My command had started out on this expedition with some twelve hundred effective mounted men, but so terrible had been the marching and so intense the heat, and so incessant the fighting, that we now found ourselves reduced to less than three hundred men and animals equal to the task of further pursuit. In this emergency a small detail was made from the Ninth Regiment (First [North Carolina] Cav.), under Captain N[oah]. P. Foard, Company F, of that regiment, to follow the track of the enemy, while the rest of the brigade made a forced march on their left flank, with a view of driving them into the trap so well planned by Hampton and Fitz Lee at Sappony Church and Monk’s Neck. Here the rout was complete, including the loss of all their artillery, several hundred horses and fifteen hundred prisoners.

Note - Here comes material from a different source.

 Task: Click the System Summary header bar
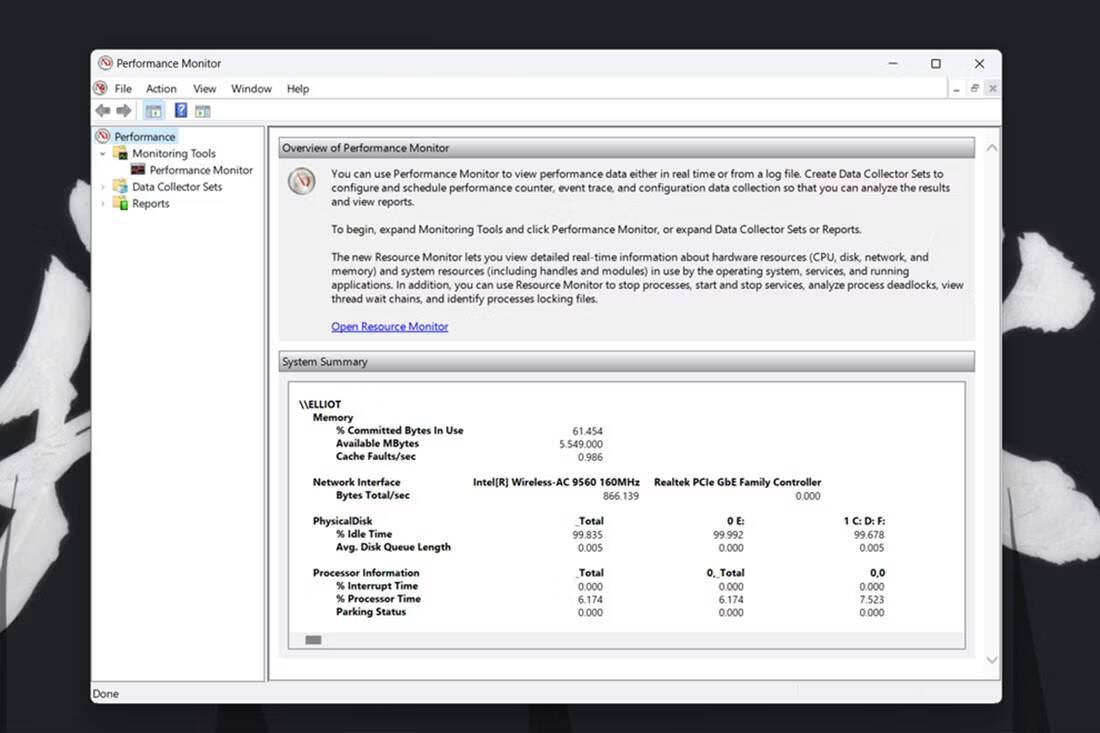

The utter destruction of this great raiding party now gave my brigade a much-needed rest. This enabled me, for the first time, to turn my attention to the vital work of organization, drill and discipline—a work always essential to cavalry success. In the First Cavalry especially did the old spirit show itself of making every man feel a self-reliance equal to every emergency. More than half of this regiment were armed and equipped from the enemy. One company (F) boasted that its entire outfit had been taken from the foe.

At last, on the 28th of July, we were hastened to the north bank of the James to meet a threatened move of the enemy on Richmond. We had a sharp engagement at Fuzzle’s [sic, Fussell’s] Mill, when the Yankee cavalry suddenly withdrew and re-appeared in force below Petersburg. We, too, soon followed, when on the 14th of August the whole division was again ordered north of Richmond, where we found the enemy within six miles of the city.

A series of engagements now followed, especially at Fisher’s Farm, White Oak Swamp and White’s Tavern. In the fight at White Oak Swamp General Chambliss lost his life in a vain attempt to rally his men from a panic into which they had fallen. General W. H. F. Lee in person rallied the Virginians and formed a new line, with the First and Second Cavalry in front, which swept all before them. During these actions the brigade suffered severely, especially in officers. Captains Bryan and Cooper, of the Second Cavalry, and Lieutenant Morrow, of the First, were killed on the field— all officers of rare merit. On our return to the south side of the James we found that the enemy had gained possession of the Petersburg & Weldon Railroad, and on the 21st of August, General Mahone, with a large force of infantry and cavalry, had been ordered to dislodge him. My position was on the extreme right, along the Poplar Spring road. All four regiments were actually engaged and swept everything before them. But, much to our surprise, the attack by the infantry somehow failed of success, and we too, were forced to retire with a loss of sixty-eight killed, wounded and missing.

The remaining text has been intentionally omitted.